Cisne Negro: Na época de divulgação de Cisne Negro, o que me despertou interesse pelo filme foram justamente as várias versões de pôsteres. Os minimalistas em preto e vermelho, o rosto de Natalie Portman rachado (colocando em questão a personalidade frágil da personagem), e finalmente o pôster que revela a caracterização de Portman como o Cisne Negro. O pôster funciona porque expõe a grande mudança pela qual a personagem passa ao alcançar a perfeição da criatura. Os olhos vermelhos ganham destaque na maquiagem que recria as asas negras, o rosto meio cadavérico não hesita e encara o observador. Num misto de mistério e sensualidade desconcertante, a personagem no pôster causa o estranhamento despertado ao longo do filme. É aí que o pôster já mostra como a transformação de Portman para o papel dá vida ao enredo.
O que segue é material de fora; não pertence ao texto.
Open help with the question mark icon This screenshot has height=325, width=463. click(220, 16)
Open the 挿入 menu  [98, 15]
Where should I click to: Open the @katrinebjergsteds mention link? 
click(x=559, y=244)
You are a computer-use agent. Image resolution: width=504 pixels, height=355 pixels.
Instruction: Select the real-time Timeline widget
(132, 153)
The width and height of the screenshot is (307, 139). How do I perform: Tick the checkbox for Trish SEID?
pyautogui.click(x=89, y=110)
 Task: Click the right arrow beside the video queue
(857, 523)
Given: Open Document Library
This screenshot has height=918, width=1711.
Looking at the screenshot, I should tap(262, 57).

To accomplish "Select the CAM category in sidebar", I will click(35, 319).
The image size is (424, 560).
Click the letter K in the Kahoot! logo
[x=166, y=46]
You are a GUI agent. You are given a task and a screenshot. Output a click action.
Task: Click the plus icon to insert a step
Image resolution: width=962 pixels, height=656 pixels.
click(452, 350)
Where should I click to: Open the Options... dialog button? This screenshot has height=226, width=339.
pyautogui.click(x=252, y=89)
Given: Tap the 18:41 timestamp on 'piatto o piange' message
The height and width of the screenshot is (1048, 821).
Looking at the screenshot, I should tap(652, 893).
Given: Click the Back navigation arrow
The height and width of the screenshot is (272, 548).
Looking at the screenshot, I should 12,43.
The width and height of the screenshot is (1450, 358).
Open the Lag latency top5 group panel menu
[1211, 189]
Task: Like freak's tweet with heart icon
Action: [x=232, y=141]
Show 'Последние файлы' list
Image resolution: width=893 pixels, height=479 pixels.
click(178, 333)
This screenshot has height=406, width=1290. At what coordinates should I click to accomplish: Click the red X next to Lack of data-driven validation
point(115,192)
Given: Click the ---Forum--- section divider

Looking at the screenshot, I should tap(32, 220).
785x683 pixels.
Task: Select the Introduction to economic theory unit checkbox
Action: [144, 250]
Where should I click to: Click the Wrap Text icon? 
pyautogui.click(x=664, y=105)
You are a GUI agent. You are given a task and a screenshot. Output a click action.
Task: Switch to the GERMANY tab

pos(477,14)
Batman – O Cavaleiro das Trevas: Só de imaginar que o Coringa está do outro lado e que só há uma separação tênue de um tecido fosco afastando-o do observador já dá um arrepio. O pôster em que ele se encontra escrevendo “Why so serious?” foi muito bem executado porque cria uma sobreposição de cada ato do Coringa. Primeiro, ele não se revela tão cruel. O homem adornado por uma maquiagem branca, cabelos verdes e um sorriso rasgado nos cantos da boca que vemos ganhar forma no filme de Christopher Nolan inicia o seu ato teatral perguntando – quase com simpatia – por que estamos tão sérios. O desenho em sangue do pôster deixa suspenso o que acontece a seguir, como se congelasse a primeira pergunta para a grande resposta, na qual o Coringa já está diante dos nossos olhos e afirma “vamos colocar um sorriso neste rosto”. Tudo o que vemos é a expressão de Coringa enfraquecida pelo pano, mas a intenção quase revelada no sangue, na pergunta, no sorriso e no olhar assustador.

Lugares famosos e marcantes do cinema

Casablanca, em Casablanca: O casal Rick e Ilsa afirmam, numa das frases mais icônicas, “nós sempre teremos Paris”. Essa cidade acaba sendo o santuário dos protagonistas, eterna por guardar as lembranças que os faziam resistir. E Casablanca? A cidade marroquina é o presente permanente na vida de Rick e Ilsa, em que cada passo pode ser perigoso para quem revelar a sua ideologia abertamente diante da presença nazista. E é nela que Rick e Ilsa se reencontram, numa realidade onde não dá mais para recuperar o passado. Casablanca é o conflito permanente. Rick deve ajudar Ilsa a escapar dela com o marido. E, ao mesmo tempo, os dois desejam escapar desse presente para retornar ao tempo em que tinham Paris. O filme lança essas sobreposições do significado da cidade, em que Casablanca é o destino do qual não dá para fugir e Paris, um sonho utópico que talvez já não possa voltar mais. Casablanca é uma cidade dolorosa porque está em meio aos tiros e ao caos, vivendo apenas para isso, e guarda nela um bar e um piano com a música Time Goes By, que é capaz de trazer de volta toda a dor do passado impossível de retornar. Casablanca e Paris acabam sendo a grande representação dos tempos de guerra, onde é impossível saber se o horror irá acabar e se é possível retomar os tempos ingênuos dos sonhos.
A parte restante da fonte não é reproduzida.